■ YOUR OBJECTIVE: Set out exactly, line by line, the stretch of data below that begins at the line containing "The width and height of the screenshot is (813, 813)." and ends at the line containing "Given: Switch to the 数据恢复 tab", with both ends kept.

—————

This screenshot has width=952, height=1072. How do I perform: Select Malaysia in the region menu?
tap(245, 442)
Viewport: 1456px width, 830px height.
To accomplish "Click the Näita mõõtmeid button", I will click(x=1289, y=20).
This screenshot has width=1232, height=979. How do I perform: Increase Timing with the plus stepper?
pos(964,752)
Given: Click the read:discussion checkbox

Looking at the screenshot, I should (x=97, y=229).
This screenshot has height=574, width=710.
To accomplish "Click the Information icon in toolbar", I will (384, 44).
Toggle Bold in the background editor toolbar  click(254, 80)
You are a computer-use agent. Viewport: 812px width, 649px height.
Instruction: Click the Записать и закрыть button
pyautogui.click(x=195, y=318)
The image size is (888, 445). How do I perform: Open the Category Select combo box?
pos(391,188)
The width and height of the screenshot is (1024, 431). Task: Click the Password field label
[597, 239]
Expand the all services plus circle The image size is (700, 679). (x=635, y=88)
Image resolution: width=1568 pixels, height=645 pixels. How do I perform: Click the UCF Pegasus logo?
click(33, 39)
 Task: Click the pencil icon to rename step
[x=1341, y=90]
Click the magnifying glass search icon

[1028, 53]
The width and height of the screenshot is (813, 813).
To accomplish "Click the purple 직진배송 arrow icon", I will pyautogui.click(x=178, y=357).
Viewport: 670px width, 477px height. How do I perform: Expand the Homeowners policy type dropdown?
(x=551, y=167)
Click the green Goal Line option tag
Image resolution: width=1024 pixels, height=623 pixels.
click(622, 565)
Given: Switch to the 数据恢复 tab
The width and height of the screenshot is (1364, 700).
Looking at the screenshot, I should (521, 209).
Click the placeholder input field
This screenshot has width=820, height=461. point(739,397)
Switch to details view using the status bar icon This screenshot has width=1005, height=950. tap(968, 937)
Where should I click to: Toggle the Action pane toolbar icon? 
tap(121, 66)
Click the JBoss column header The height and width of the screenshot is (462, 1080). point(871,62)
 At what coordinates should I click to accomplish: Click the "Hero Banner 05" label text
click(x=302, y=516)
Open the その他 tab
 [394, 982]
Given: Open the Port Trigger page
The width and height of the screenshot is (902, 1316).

—————

■ WRITTEN SOLUTION:
The width and height of the screenshot is (813, 813).
To accomplish "Click the purple 직진배송 arrow icon", I will pyautogui.click(x=178, y=357).
Viewport: 670px width, 477px height. How do I perform: Expand the Homeowners policy type dropdown?
(x=551, y=167)
Click the green Goal Line option tag
Image resolution: width=1024 pixels, height=623 pixels.
click(622, 565)
Given: Switch to the 数据恢复 tab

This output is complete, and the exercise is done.